>> START

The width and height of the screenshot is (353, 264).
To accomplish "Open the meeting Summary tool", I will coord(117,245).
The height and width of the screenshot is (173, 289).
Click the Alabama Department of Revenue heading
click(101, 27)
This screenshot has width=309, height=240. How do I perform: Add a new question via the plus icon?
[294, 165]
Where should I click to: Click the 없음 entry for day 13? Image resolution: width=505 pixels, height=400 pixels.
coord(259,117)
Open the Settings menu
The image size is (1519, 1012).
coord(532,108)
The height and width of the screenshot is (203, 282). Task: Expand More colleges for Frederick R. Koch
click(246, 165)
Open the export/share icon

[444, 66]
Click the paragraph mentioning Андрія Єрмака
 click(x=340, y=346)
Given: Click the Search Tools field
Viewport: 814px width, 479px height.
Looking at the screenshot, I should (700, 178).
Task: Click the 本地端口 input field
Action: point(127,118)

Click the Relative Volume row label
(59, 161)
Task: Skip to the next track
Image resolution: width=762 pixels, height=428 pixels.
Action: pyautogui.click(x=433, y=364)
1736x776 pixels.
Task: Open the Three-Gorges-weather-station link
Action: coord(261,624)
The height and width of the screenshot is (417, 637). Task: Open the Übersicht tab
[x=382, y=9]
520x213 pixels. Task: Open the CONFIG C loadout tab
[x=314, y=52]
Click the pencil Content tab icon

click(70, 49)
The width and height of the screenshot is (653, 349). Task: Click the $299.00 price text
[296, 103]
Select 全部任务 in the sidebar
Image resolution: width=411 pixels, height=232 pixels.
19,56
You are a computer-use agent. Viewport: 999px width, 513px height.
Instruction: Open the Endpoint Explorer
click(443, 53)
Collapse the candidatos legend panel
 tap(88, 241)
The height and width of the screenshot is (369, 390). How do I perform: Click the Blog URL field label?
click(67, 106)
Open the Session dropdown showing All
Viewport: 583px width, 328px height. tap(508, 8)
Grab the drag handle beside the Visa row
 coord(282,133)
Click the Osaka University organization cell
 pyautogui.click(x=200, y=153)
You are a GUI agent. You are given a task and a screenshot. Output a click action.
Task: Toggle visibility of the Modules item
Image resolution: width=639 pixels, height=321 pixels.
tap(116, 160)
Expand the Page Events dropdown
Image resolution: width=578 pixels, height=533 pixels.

>> END

## REQUIRED TASK
Render the data above as a Markdown table with the columns Row and Line, giving each nonblank line its own numbered row and omitting blank lines.

## THE OUTPUT
| Row | Line |
|---|---|
| 1 | The width and height of the screenshot is (353, 264). |
| 2 | To accomplish "Open the meeting Summary tool", I will coord(117,245). |
| 3 | The height and width of the screenshot is (173, 289). |
| 4 | Click the Alabama Department of Revenue heading |
| 5 | click(101, 27) |
| 6 | This screenshot has width=309, height=240. How do I perform: Add a new question via the plus icon? |
| 7 | [294, 165] |
| 8 | Where should I click to: Click the 없음 entry for day 13? Image resolution: width=505 pixels, height=400 pixels. |
| 9 | coord(259,117) |
| 10 | Open the Settings menu |
| 11 | The image size is (1519, 1012). |
| 12 | coord(532,108) |
| 13 | The height and width of the screenshot is (203, 282). Task: Expand More colleges for Frederick R. Koch |
| 14 | click(246, 165) |
| 15 | Open the export/share icon |
| 16 | [444, 66] |
| 17 | Click the paragraph mentioning Андрія Єрмака |
| 18 |  click(x=340, y=346) |
| 19 | Given: Click the Search Tools field |
| 20 | Viewport: 814px width, 479px height. |
| 21 | Looking at the screenshot, I should (700, 178). |
| 22 | Task: Click the 本地端口 input field |
| 23 | Action: point(127,118) |
| 24 | Click the Relative Volume row label |
| 25 | (59, 161) |
| 26 | Task: Skip to the next track |
| 27 | Image resolution: width=762 pixels, height=428 pixels. |
| 28 | Action: pyautogui.click(x=433, y=364) |
| 29 | 1736x776 pixels. |
| 30 | Task: Open the Three-Gorges-weather-station link |
| 31 | Action: coord(261,624) |
| 32 | The height and width of the screenshot is (417, 637). Task: Open the Übersicht tab |
| 33 | [x=382, y=9] |
| 34 | 520x213 pixels. Task: Open the CONFIG C loadout tab |
| 35 | [x=314, y=52] |
| 36 | Click the pencil Content tab icon |
| 37 | click(70, 49) |
| 38 | The width and height of the screenshot is (653, 349). Task: Click the $299.00 price text |
| 39 | [296, 103] |
| 40 | Select 全部任务 in the sidebar |
| 41 | Image resolution: width=411 pixels, height=232 pixels. |
| 42 | 19,56 |
| 43 | You are a computer-use agent. Viewport: 999px width, 513px height. |
| 44 | Instruction: Open the Endpoint Explorer |
| 45 | click(443, 53) |
| 46 | Collapse the candidatos legend panel |
| 47 |  tap(88, 241) |
| 48 | The height and width of the screenshot is (369, 390). How do I perform: Click the Blog URL field label? |
| 49 | click(67, 106) |
| 50 | Open the Session dropdown showing All |
| 51 | Viewport: 583px width, 328px height. tap(508, 8) |
| 52 | Grab the drag handle beside the Visa row |
| 53 |  coord(282,133) |
| 54 | Click the Osaka University organization cell |
| 55 |  pyautogui.click(x=200, y=153) |
| 56 | You are a GUI agent. You are given a task and a screenshot. Output a click action. |
| 57 | Task: Toggle visibility of the Modules item |
| 58 | Image resolution: width=639 pixels, height=321 pixels. |
| 59 | tap(116, 160) |
| 60 | Expand the Page Events dropdown |
| 61 | Image resolution: width=578 pixels, height=533 pixels. |